Nothing belongs in the answer except the lines of the material that include "Twitch".

Excerpted data ::
BEGIN

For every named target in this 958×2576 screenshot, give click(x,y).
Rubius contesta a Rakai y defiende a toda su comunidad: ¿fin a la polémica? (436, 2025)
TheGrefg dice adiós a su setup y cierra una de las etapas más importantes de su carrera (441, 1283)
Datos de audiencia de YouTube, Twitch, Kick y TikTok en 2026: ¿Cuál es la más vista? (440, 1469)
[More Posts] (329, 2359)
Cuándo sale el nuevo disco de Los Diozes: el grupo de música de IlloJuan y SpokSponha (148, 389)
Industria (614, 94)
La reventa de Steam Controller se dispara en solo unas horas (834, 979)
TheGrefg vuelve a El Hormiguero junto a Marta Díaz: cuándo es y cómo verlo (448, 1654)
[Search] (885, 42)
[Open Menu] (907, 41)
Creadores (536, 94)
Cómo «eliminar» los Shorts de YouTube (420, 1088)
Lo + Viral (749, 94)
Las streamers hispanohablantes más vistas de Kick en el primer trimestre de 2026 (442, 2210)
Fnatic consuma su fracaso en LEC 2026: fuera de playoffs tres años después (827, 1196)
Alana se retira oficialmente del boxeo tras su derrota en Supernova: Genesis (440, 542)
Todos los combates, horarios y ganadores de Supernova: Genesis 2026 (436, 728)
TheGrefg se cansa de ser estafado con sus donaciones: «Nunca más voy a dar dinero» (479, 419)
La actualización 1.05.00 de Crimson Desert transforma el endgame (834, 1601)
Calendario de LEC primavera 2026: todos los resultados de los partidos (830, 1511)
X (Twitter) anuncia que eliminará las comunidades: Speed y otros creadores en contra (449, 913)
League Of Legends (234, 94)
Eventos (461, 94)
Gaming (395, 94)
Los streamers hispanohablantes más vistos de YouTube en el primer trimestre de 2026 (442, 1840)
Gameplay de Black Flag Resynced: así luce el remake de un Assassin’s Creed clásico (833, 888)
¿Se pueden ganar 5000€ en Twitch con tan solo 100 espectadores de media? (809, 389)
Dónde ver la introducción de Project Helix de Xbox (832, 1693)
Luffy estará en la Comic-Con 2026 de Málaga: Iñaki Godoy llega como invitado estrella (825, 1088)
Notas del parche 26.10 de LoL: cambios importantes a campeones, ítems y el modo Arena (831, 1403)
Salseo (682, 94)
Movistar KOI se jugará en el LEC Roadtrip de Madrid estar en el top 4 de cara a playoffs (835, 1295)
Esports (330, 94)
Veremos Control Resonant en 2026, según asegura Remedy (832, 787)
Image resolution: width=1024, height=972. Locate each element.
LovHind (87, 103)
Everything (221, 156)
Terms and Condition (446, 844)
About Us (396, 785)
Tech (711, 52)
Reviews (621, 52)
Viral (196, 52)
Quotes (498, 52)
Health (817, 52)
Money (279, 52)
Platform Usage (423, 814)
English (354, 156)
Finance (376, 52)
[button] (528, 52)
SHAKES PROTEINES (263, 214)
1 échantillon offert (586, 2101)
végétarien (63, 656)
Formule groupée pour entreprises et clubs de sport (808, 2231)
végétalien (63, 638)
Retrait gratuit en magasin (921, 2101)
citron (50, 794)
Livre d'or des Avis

END

Your response ::
Datos de audiencia de YouTube, Twitch, Kick y TikTok en 2026: ¿Cuál es la más vista? (440, 1469)
¿Se pueden ganar 5000€ en Twitch con tan solo 100 espectadores de media? (809, 389)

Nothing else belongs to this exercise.